One thing I will forever be grateful for is the conversations Brad and I had about what was important to me before any labour had started. I wanted three things. I wanted to hold Eden immediately after labour when she was all disgusting and gross still, I wanted a photo of Eden on the scale when they measured her weight and I wanted a video of her first (or nearly) cries. Clearly I couldn't hold her right away but because of the conversation I had with Brad I will always have the following photos to look at and some videos of those first few moments. He captured what I could not be there to see and because of that I think I'm able to feel far more positively about this c-section than I know a lot of women are able to. He took such beautiful photos that I don't even feel like I missed a thing.
The video needs a little work and that's Brad's area so I'll share it another day.
Here's a much better photo of me, far less crazy.
So after the birth they asked if I wanted to see my placenta and that's something I had really felt I missed out on with Catie so I was excited at the opportunity. I had no way of knowing that the drugs they gave me happened to give me incredible nausea and so it was barely in time that they got me a bucket to throw up in. I didn't really get to see the placenta as well as I wanted and I'm pretty sure I seemed like a pansy but it's such a small detail I'm okay with it. I spent the next 12 hours fighting the urge to throw up and itchier than I've ever been but I'm still grateful for all my drugs.
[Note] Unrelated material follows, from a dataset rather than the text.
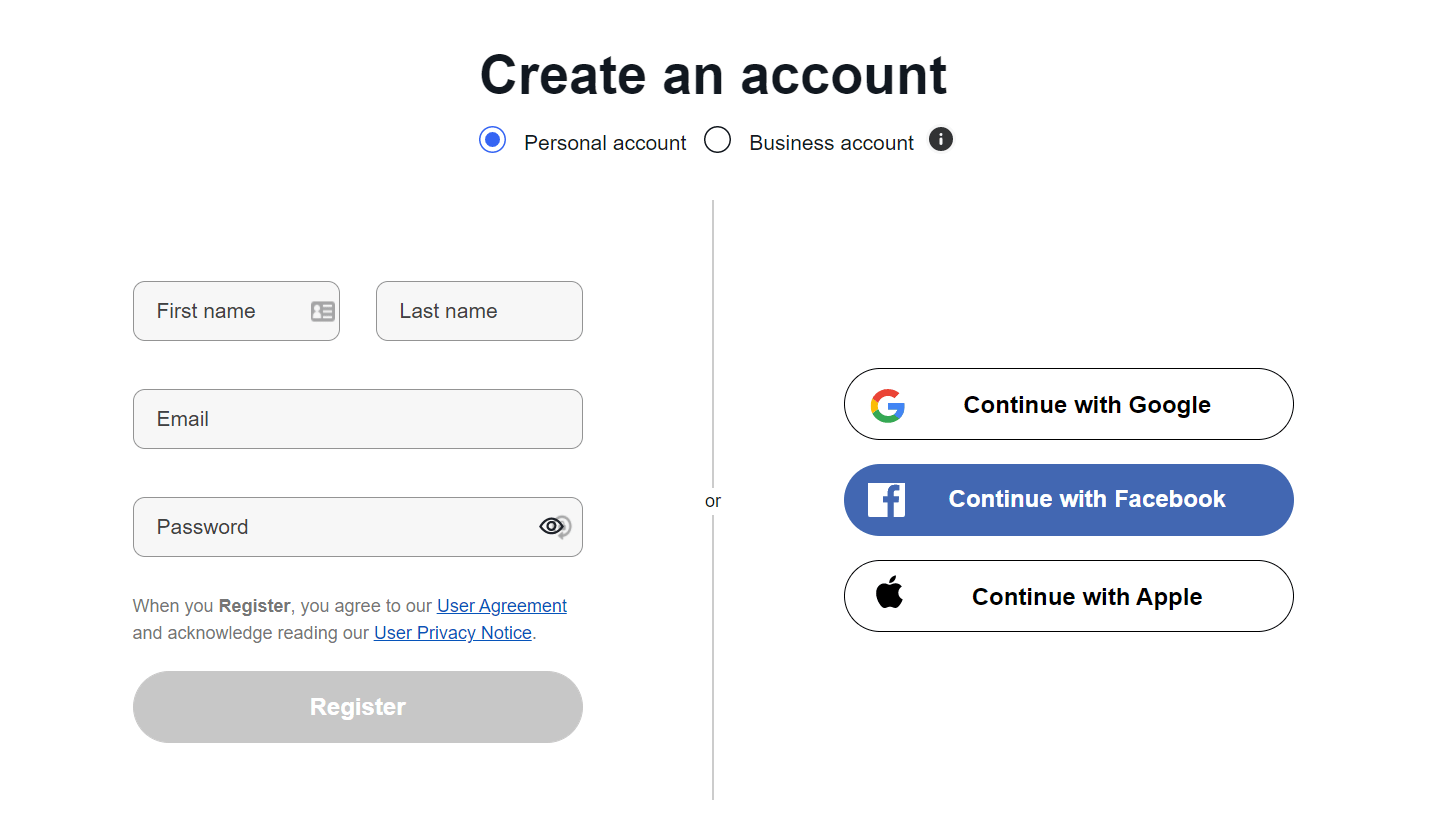The width and height of the screenshot is (1433, 827).
Task: Toggle password visibility eye icon
Action: [554, 526]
So she didn't come at all like we imagined she would, we thought she'd be born at 11:00 in the morning with very little effort and it wasn't until 2:44 on August 9 th that they finally pulled her out. She weighed 8 lbs 6 ounces and was 20 inches long. She's perfect, pudgy, adorable and didn't settle until they gave her to me (that's a way to make a new momma feel good).
We're home from the hospital and enjoying our time together. Big sister Catie has handled everything even better than I could have hoped but that's a post for another day though as I'm sure no one wants this one to be any longer.